● Task details
How many lines of the items below contain the word "accomplish"? Reply with the number alone.

Dataset records
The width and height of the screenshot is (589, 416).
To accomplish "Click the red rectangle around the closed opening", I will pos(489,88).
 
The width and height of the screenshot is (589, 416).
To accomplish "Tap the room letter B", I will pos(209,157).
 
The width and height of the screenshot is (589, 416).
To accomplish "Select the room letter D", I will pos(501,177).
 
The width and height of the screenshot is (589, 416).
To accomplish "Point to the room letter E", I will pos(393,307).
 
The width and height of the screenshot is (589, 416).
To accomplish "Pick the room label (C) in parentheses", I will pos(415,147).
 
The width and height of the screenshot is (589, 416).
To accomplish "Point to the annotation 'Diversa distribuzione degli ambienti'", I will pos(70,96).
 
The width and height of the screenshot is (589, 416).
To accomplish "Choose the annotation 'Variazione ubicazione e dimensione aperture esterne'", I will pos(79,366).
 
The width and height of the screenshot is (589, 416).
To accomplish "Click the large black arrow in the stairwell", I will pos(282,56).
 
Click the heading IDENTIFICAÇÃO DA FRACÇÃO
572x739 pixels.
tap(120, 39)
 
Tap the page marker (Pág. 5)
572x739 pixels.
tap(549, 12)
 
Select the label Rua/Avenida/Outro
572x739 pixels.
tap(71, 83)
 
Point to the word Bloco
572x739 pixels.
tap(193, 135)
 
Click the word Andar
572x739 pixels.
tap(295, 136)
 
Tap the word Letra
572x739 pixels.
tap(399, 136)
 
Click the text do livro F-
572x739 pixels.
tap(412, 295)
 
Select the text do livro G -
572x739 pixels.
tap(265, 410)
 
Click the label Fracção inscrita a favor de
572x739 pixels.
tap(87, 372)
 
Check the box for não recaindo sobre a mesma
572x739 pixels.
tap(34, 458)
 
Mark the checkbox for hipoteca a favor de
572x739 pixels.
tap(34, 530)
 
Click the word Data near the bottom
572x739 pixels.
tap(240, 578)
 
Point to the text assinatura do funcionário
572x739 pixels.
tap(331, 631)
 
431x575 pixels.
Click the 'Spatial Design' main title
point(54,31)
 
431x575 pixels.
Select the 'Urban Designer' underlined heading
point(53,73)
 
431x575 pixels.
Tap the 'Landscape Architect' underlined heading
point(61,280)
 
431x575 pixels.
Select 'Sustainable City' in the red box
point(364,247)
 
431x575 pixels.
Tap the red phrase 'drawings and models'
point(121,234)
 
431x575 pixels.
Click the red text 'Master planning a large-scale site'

● Result of this task
8